Boughey & Vickerman (2003) made only a brief note of the stone, seeing only the cup-and-half-ring here; but there seems to be a faint cup-marking near the middle of their TV screen, along with faded evidence of an incomplete ring around it.  You can just about make it out in the poor photos we took of it. (sadly, we were without water when we visited it, which would have highlighted the additional cup-and-slight ring more clearly)

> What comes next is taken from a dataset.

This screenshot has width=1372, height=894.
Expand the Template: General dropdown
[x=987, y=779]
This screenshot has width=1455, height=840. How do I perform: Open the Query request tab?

Close-up of cup-and-half-ring

We gave this stone the title ‘Solar Stone’* as it seems more appropriate and would certainly have more mythic relevance to the people who carved this.  The curious natural ring, or TV outline, running round most of the stone (with the faded cup-and-part-ring near its centre) may have been attached with more animistic attributes than us moderns tend to give things — children notwithstanding!  Circular forms in Nature have universal tendencies in more traditional cultures with such heavenly bodies as sun or moon, which might have been relevant here with the stones association with a tomb.

…Again, we might never know…

References:

  1. Boughey, Keith & Vickerman, E.A., Prehistoric Rock Art of the West Riding, WYAS: Wakefield 2003.

* though did debate in somewhat primitive northern lingo: “Ugh – errr…solar? lunar? Ey? — Solar? Lunar?” uttering the same queried mantra numerous times between ourselves till we got tired and stuck with ‘solar’, as seems common these days (though I preferred ‘lunar’, it’s gotta be told!).